MAPL #$nX -- Set the four bank enable bit, without changing the banking address

(and the other 3 variants, at a cost of only 4 cycles)

Being able to bank one half at a time saves some cycles, but also allows an application to bank the lower-half, while the OS banks the top-half with impunity.

I should also revisit the far JMP, JSR, RTS stuff I did ages ago, to see if it is actually working or not.

It could also be interesting to have a "MAPL/H and Push" and "MAPL/H Pop" instruction pair, that make it more efficient to temporarily bank memory.

What do you think?

LG

Paul.

FeralChild · 29. Juli 2020

For me only the absolute/immediate modes are useful. Changing low/high mapping separately is not a problem for me at all - it could actually even be useful at some point in the future.

What do you think about PUSH/PULL of the memory map values (PHML, PHMH, PLML, PLMH)?

LGB-Z · 29. Juli 2020

Soon it sounds it's better to have some I/O space based approach, as then you can read the mapping setting back as well, also no need for so many special opcodes. However the downside: you need the I/O space, so the "legacy" $DXXX area must be there, or must access the MEGA65 I/O area at its mapped address, which again may need some mapping first. Hmmm. Btw I would opt even for the legacy physical address 0/1 ("CPU I/O port") to be optional (ie it can be turned off) and can be accessed via some I/O area setting, since it's often annoying to have "special functions' mixed with normal fast RAM area (ie, the same applies for the 2K "C65 colour RAM" at the end of the first 128K ...). But surely, it's another story. My worry here, that MEGA65 memory handling becomes more and more complex and hard to understand which so much possibilities, but sure the main force here is the need of the compatibility with the original C65 way, even if I don't find that particularly a good solution (but that is, what we must deal with, of course), for example the constraint of just two free mapping offset (for low and high), etc.

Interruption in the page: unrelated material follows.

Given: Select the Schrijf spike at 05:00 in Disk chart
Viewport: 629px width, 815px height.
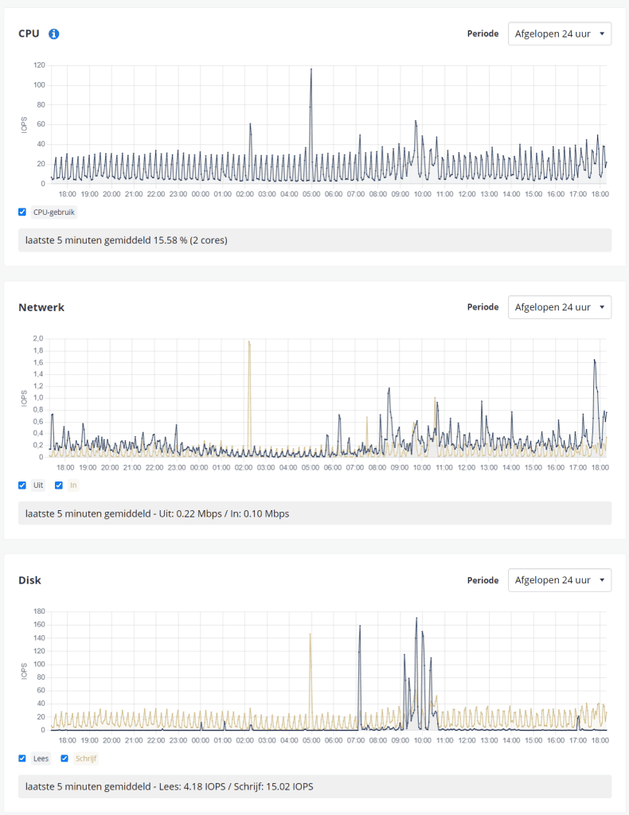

FeralChild · 29. Juli 2020

I/O space mapped in - for once, additional problem is that there are various personalities of the I/O space: VIC II, VIC III, VIC IV, Ethernet. Now, try to map another part of the ROM, call the routine which didn't fit in the base ROM, and then restore the old memory layout - that would became really complex (and make the ROM very slow).

I'm only glad that the original C65 ROM messes a little with MAP/EOM itself, so at least for the disk I/O the software has to be prepared, that it's memory mapping might get overridden.

LGB-Z · 29. Juli 2020

Yeah, that's why, it's rather complex, unfortunately C65 is already just too much "messy" in some sense already. But at least there can be some special opcodes (MEGA65 specific) can always address at least part of the I/O space always (regardless of mapping), then it's easier to assign functions for those I/O space ("by address") and only opcoded needed to access this space in generalthan assign opcodes for every functions as their own. Surely, just an idea.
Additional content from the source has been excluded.